====== Source material ======
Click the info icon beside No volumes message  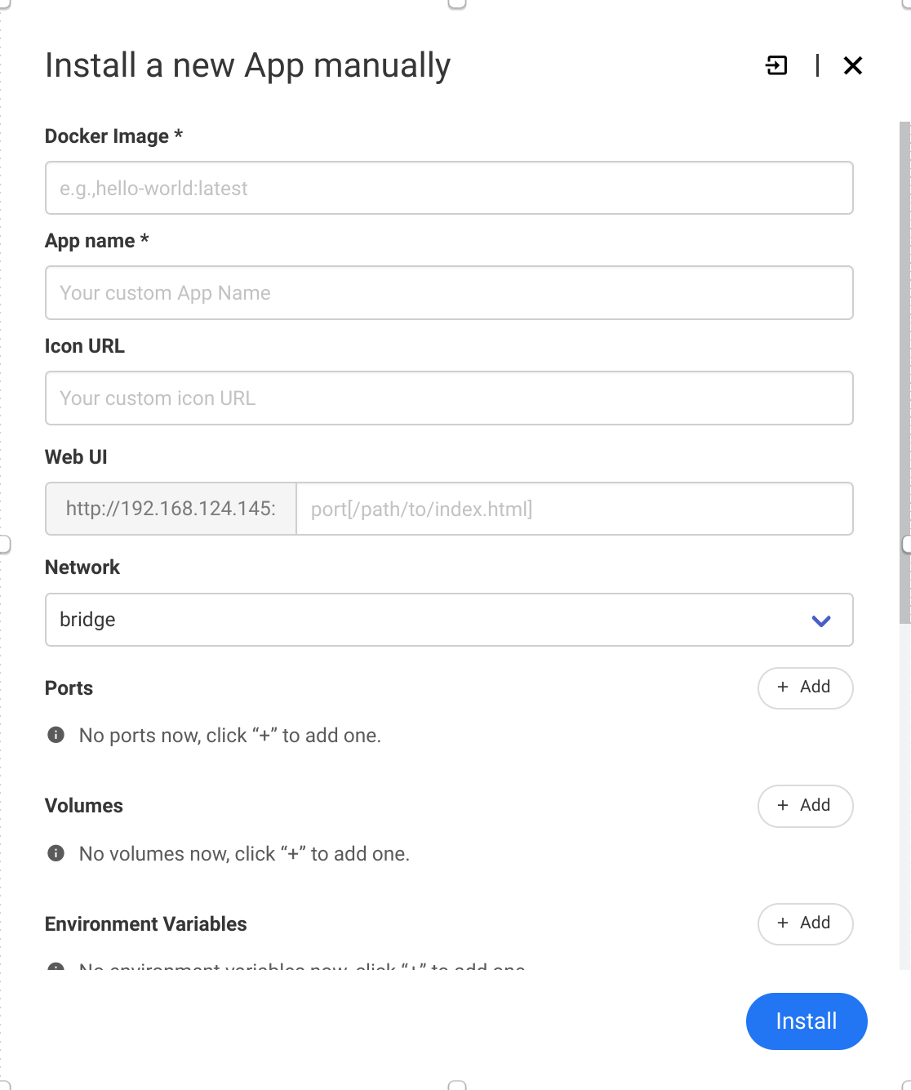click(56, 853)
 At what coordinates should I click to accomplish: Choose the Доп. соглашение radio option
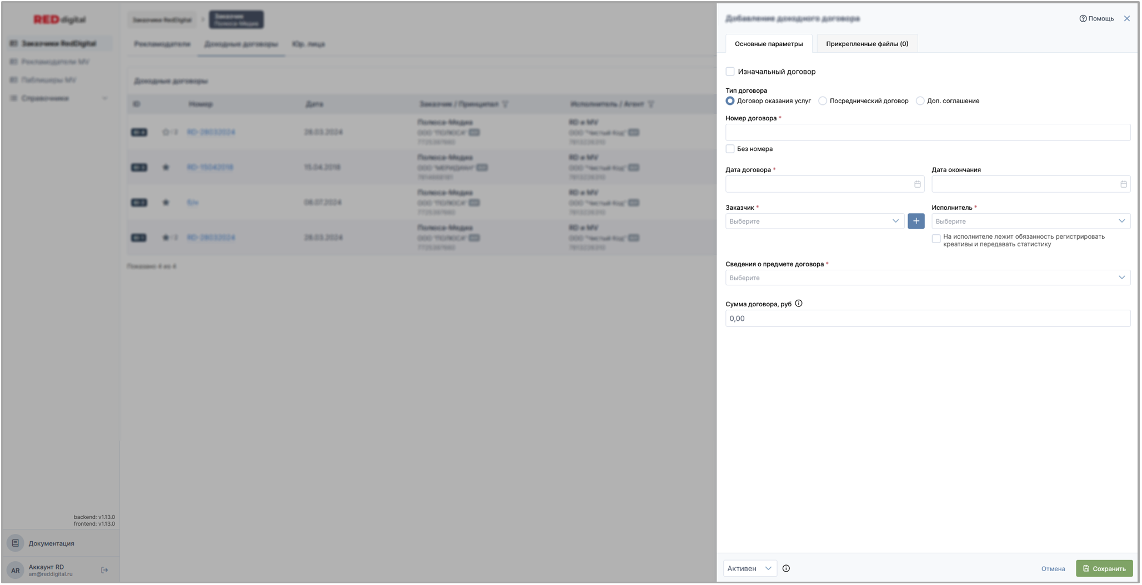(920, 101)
======
====== Source material ======
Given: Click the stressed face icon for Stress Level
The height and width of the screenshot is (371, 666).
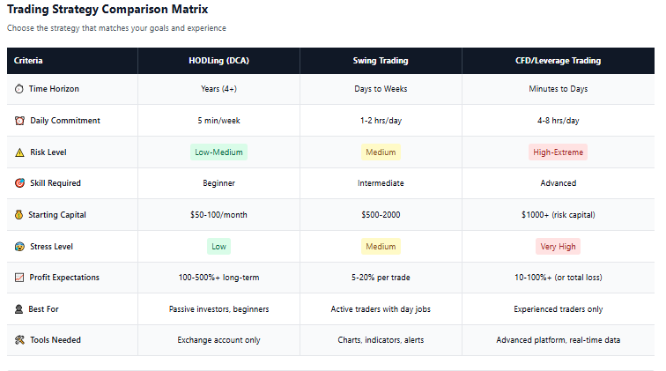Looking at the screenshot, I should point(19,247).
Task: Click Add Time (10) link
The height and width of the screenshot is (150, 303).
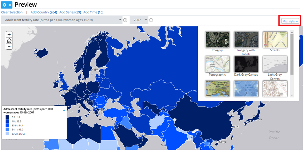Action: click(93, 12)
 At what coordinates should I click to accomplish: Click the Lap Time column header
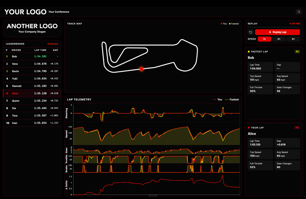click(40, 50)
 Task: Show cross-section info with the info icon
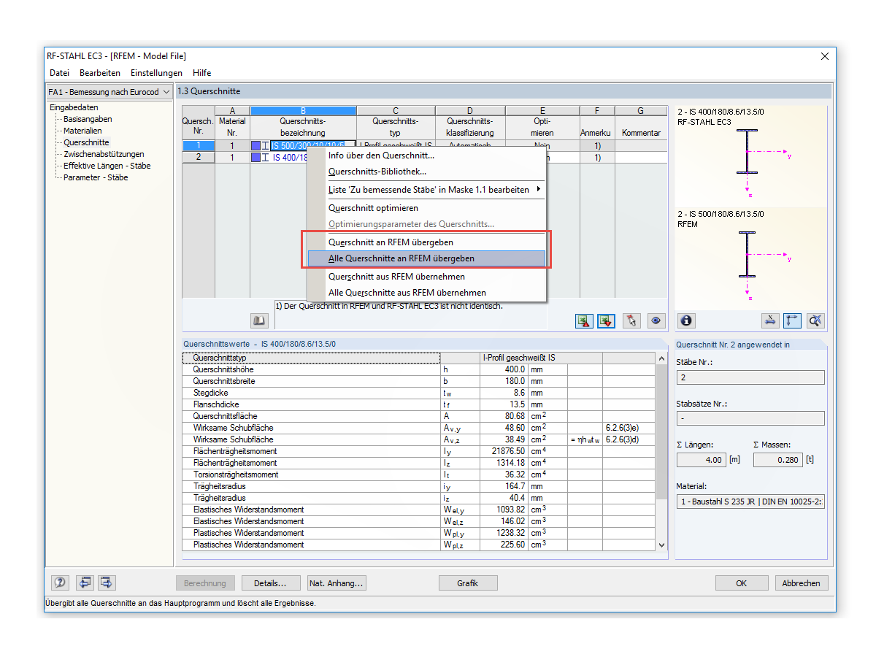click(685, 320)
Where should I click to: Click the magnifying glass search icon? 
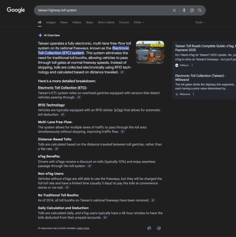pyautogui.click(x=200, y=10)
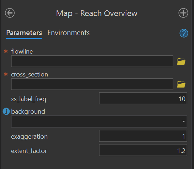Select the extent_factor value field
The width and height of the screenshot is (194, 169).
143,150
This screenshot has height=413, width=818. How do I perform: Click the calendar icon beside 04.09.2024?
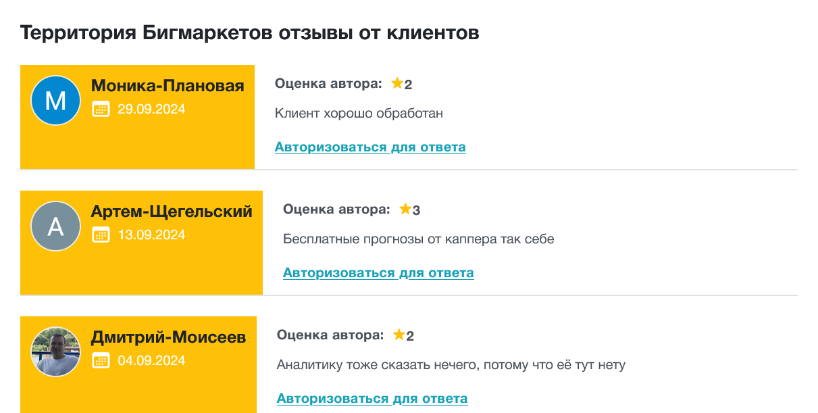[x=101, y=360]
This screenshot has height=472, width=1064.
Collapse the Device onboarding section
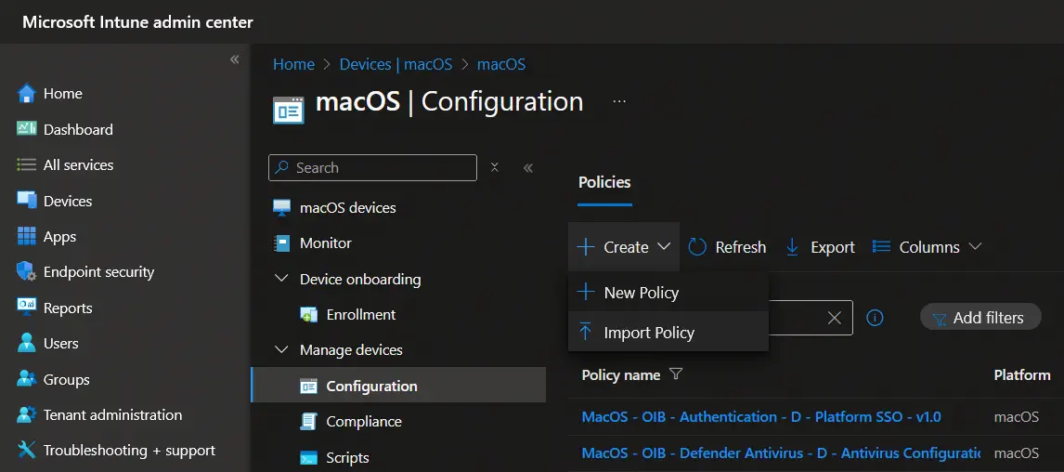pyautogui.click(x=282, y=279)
======
**What the task requires:** Reproduce word for word the lines of the records from the line containing "At what coordinates should I click to accomplish: Click" through the line containing "pyautogui.click(x=282, y=279)", leaving the pictures out.

**Response to this exercise:**
 At what coordinates should I click to accomplish: Click the Lap Time column header
click(40, 50)
 Task: Show cross-section info with the info icon
click(685, 320)
Where should I click to: Click the magnifying glass search icon? 
pyautogui.click(x=200, y=10)
Select the extent_factor value field
The width and height of the screenshot is (194, 169).
143,150
This screenshot has height=413, width=818. How do I perform: Click the calendar icon beside 04.09.2024?
[x=101, y=360]
This screenshot has height=472, width=1064.
Collapse the Device onboarding section
pyautogui.click(x=282, y=279)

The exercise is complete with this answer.